-
-
Notifications
You must be signed in to change notification settings - Fork 1.8k
Closed
Labels
Description
Hey awesome dask developers!
For some reason, the correlation between Series does not work
Consider the following simple example:
import numpy as np
import pandas as pd
import dask.dataframe as dd
df = pd.DataFrame(np.arange(1e6).reshape((-1, 1)), columns=['a'])

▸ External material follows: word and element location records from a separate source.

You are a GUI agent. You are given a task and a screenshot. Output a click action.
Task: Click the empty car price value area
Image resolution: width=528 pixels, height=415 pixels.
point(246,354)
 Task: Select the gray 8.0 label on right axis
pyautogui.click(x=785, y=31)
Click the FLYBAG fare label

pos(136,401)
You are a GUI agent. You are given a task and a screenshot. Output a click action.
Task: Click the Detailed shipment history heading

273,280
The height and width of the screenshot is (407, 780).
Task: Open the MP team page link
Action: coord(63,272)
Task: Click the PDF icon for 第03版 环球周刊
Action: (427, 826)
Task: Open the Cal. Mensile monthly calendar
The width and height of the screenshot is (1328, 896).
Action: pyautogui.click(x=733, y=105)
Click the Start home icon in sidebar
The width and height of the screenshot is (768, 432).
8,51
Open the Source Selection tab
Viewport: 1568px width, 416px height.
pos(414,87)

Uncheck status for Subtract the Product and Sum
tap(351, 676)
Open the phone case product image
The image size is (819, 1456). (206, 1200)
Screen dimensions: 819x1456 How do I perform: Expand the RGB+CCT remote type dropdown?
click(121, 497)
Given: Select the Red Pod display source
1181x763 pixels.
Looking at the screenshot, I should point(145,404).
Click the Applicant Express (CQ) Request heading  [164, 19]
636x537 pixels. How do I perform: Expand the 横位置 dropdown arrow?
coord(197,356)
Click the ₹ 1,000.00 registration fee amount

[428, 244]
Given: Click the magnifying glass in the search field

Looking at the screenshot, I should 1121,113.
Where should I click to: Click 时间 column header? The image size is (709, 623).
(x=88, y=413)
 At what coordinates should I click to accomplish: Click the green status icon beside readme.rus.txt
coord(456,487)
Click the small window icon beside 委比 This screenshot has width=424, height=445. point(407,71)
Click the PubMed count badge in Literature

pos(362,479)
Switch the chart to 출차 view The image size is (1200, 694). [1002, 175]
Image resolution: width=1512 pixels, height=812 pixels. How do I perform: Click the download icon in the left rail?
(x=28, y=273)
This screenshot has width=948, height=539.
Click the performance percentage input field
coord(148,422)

ddf = dd.from_pandas(df, chunksize=int(1e3))
ddf.a.corr(ddf.a).compute(scheduler='single-threaded')It produces the following
ValueError: could not broadcast input array from shape (2,2) into shape (2)
Traceback (most recent call last):
File "<stdin>", line 1, in <module>
File "/opt/conda/lib/python3.7/site-packages/dask/base.py", line 156, in compute
(result,) = compute(self, traverse=False, **kwargs)
File "/opt/conda/lib/python3.7/site-packages/dask/base.py", line 398, in compute
results = schedule(dsk, keys, **kwargs)
File "/opt/conda/lib/python3.7/site-packages/dask/local.py", line 503, in get_sync
return get_async(apply_sync, 1, dsk, keys, **kwargs)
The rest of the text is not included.